L'Iran a affirmé vouloir parvenir à un accord « rapide » avec les États-Unis sur son programme nucléaire, alors que Washington intensifie ses menaces de frappes militaires. Cette déclaration intervient après l'échec des pourparlers de la semaine précédente et un ultimatum lancé par Donald Trump.
Un contexte de tensions maximales
Les négociations entre Téhéran et Washington sur le dossier nucléaire iranien traversent une phase critique. Les pourparlers de la semaine précédente n'ont pas permis de dégager un accord, et le président américain Donald Trump a haussé le ton en menaçant l'Iran de frappes militaires en cas d'échec des discussions.
En signe de pression accrue, les États-Unis ont ordonné le déplacement d'un porte-avions vers le golfe Persique, une manoeuvre militaire perçue à Téhéran comme un signal d'escalade. L'administration Trump cherche à obtenir des concessions majeures de l'Iran sur son programme d'enrichissement d'uranium.
Khamenei juge Trump « imprévisible »
L'ayatollah Ali Khamenei, guide suprême de la République islamique, a qualifié Donald Trump d'« imprévisible », tout en laissant la porte ouverte à une issue diplomatique. Le régime iranien rejette les allégations américaines sur la finalité militaire de son programme nucléaire, mais se dit prêt à négocier.
Téhéran est en quête d'un allègement des sanctions internationales qui étranglent son économie depuis des années. L'Iran espère obtenir des concessions sur les exportations de pétrole en échange de garanties sur son programme nucléaire.
L'ombre du JCPOA et de la guerre de 2025
Les négociations actuelles se déroulent dans l'ombre de l'accord JCPOA de 2015, torpillé par Donald Trump en 2018 lors de son premier mandat.

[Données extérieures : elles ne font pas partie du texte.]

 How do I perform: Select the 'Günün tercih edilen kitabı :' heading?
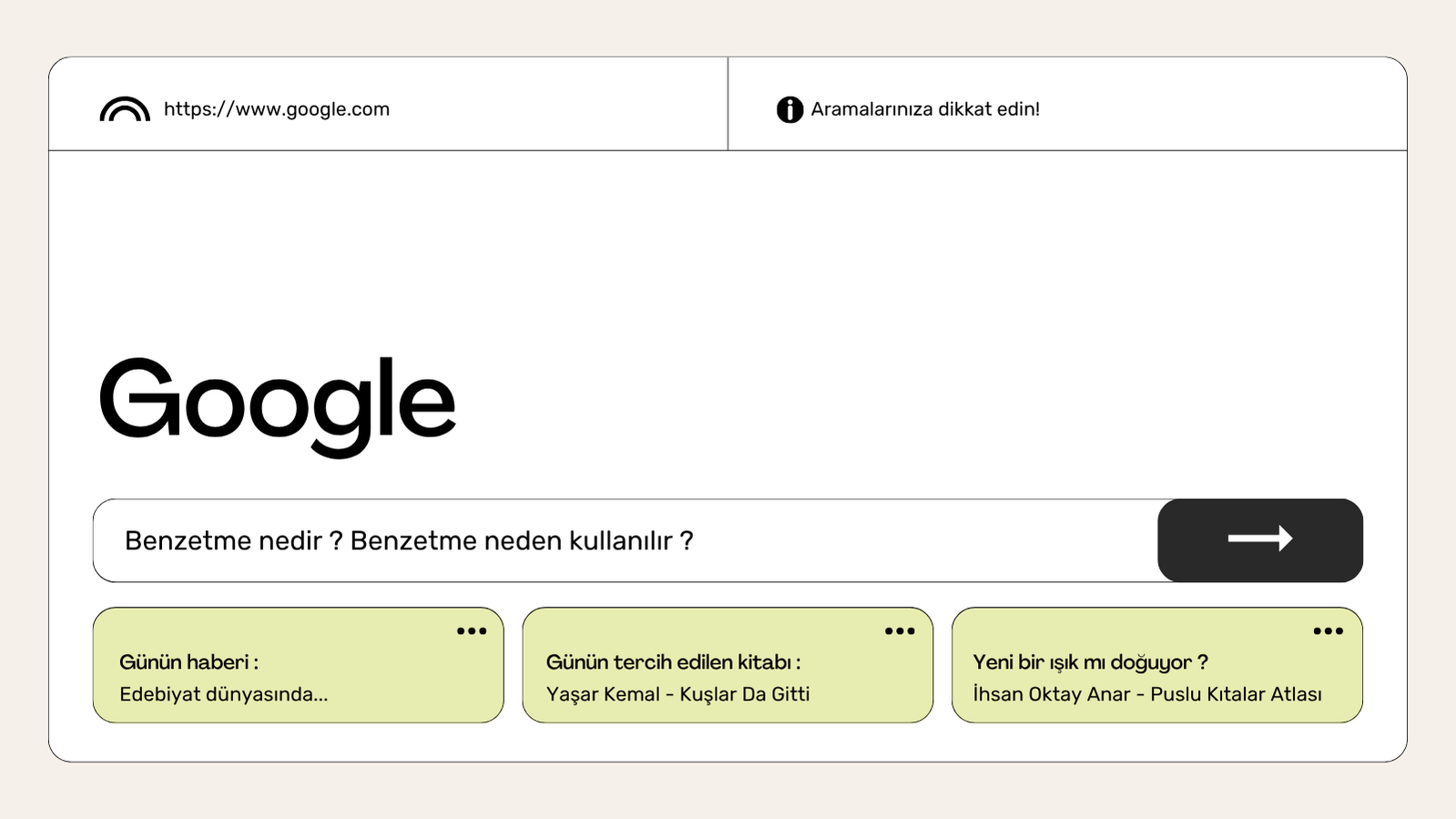pos(673,662)
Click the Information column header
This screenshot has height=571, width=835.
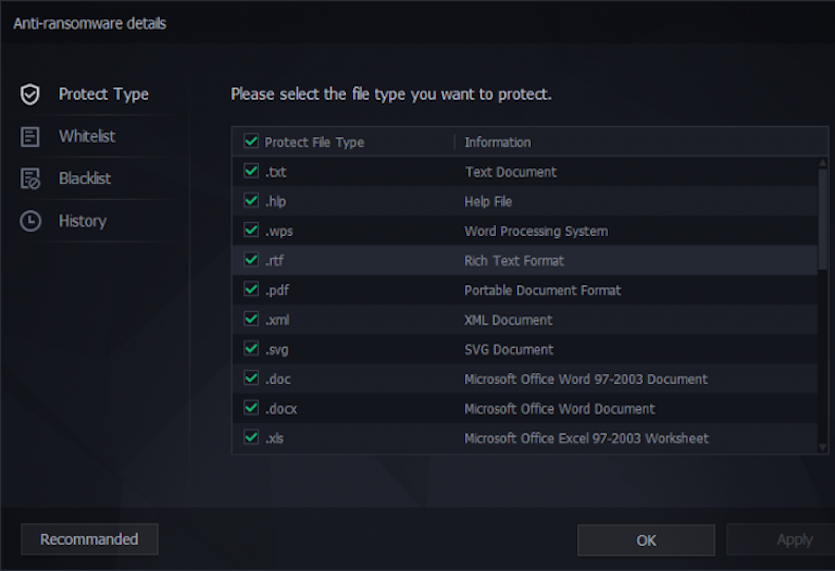point(497,142)
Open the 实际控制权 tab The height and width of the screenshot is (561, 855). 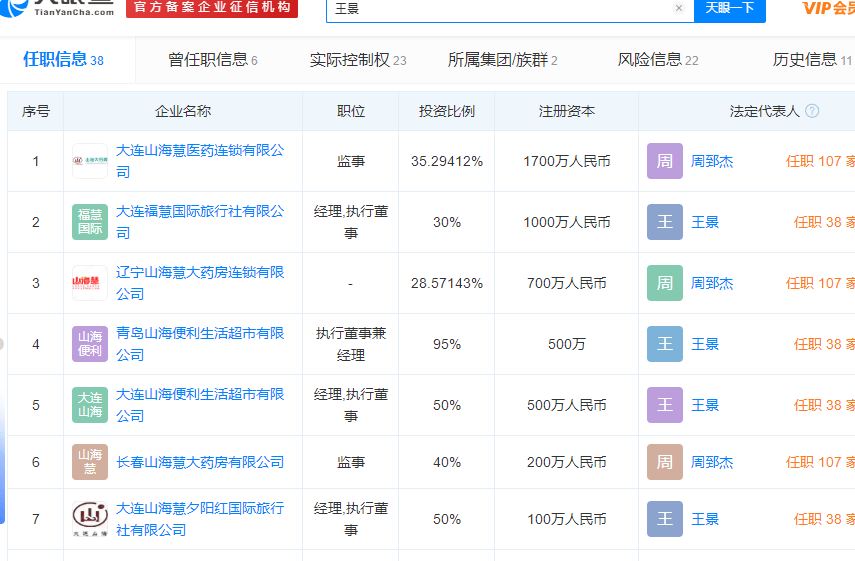357,60
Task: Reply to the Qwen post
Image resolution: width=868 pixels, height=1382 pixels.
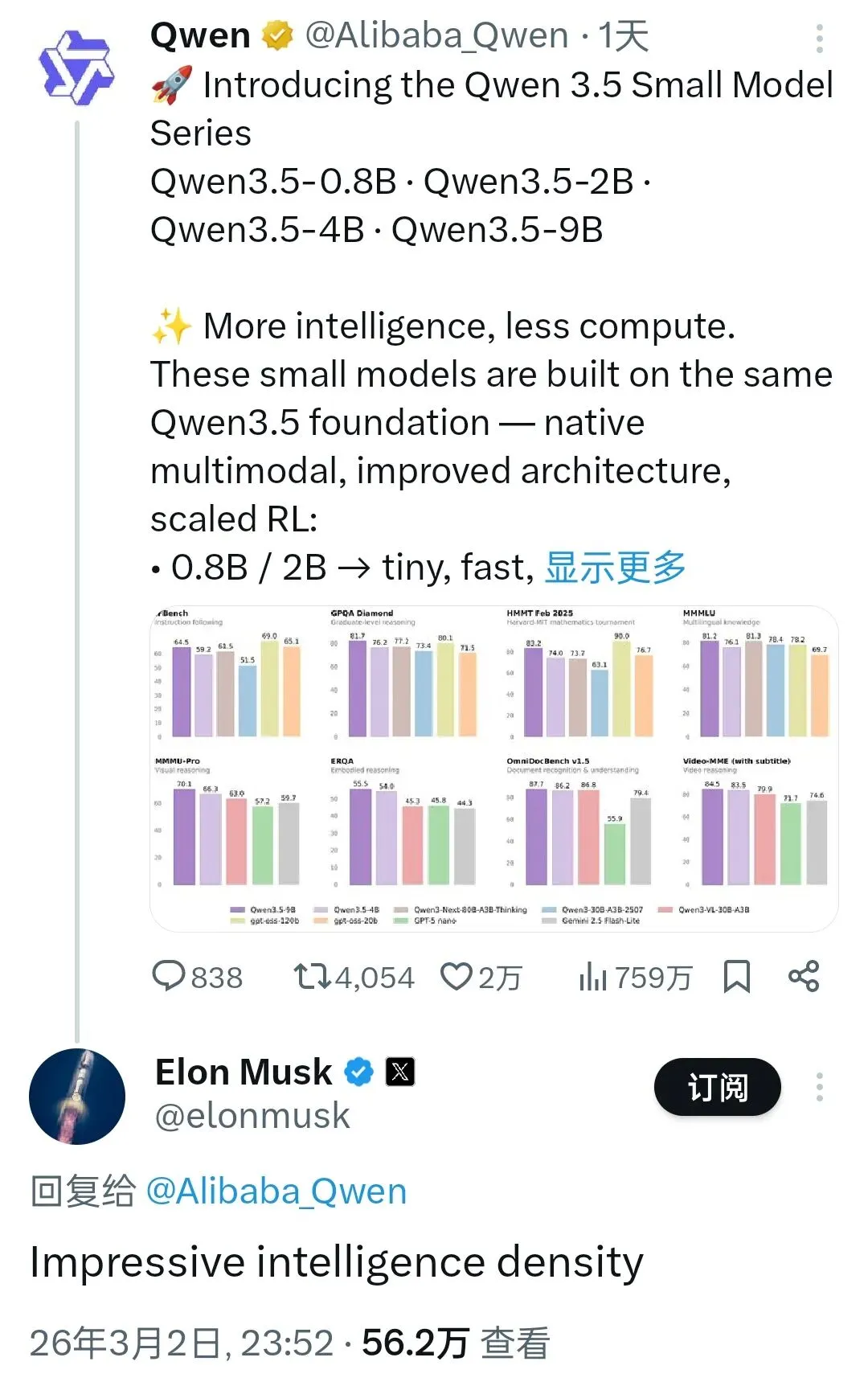Action: click(170, 977)
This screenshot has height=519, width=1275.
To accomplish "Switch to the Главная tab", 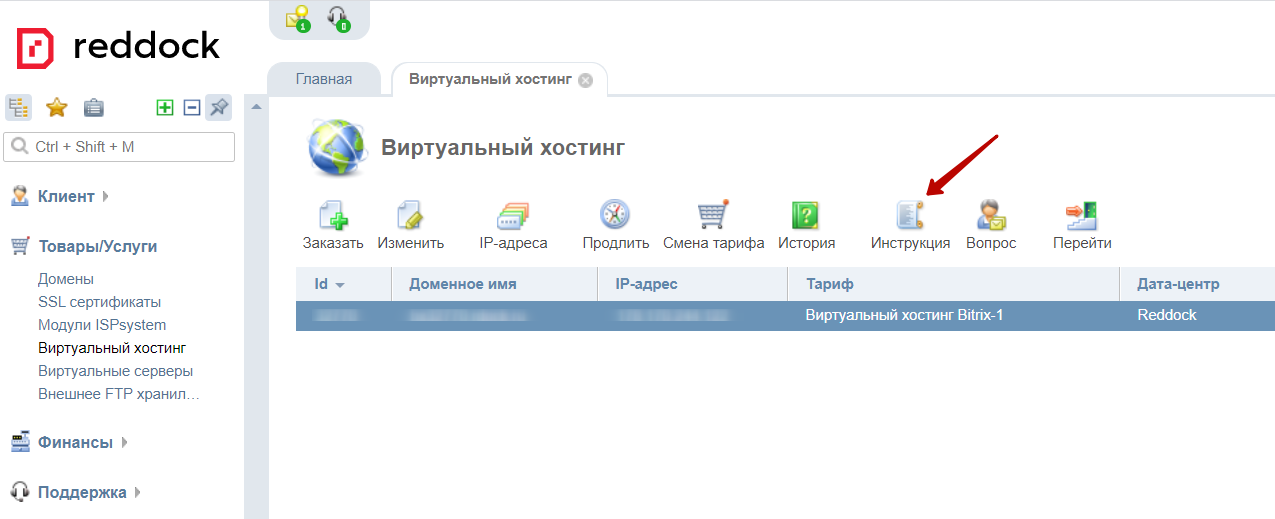I will pos(323,79).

Le retrait américain de cet accord avait relancé le programme d'enrichissement iranien et plongé la région dans une spirale de tensions.


La situation a été encore aggravée par la guerre de juin 2025, au cours de laquelle Israël a mené des bombardements contre des installations iraniennes. Ce conflit a profondément modifié l'équilibre des forces au Moyen-Orient et rendu les négociations plus urgentes pour les deux parties.
Les points de blocage : pétrole et enrichissement
Les discussions achoppent principalement sur deux sujets. D'un côté, le niveau d'enrichissement d'uranium que l'Iran serait autorisé à maintenir. De l'autre, l'ampleur de la levée des sanctions, notamment celles portant sur les exportations pétrolières iraniennes.


Washington exige un plafonnement strict de l'enrichissement bien en dessous du seuil militaire, tandis que Téhéran veut conserver une capacité nucléaire civile significative. La question du pétrole est centrale pour l'Iran, dont les revenus d'exportation ont été drastiquement réduits par les sanctions américaines.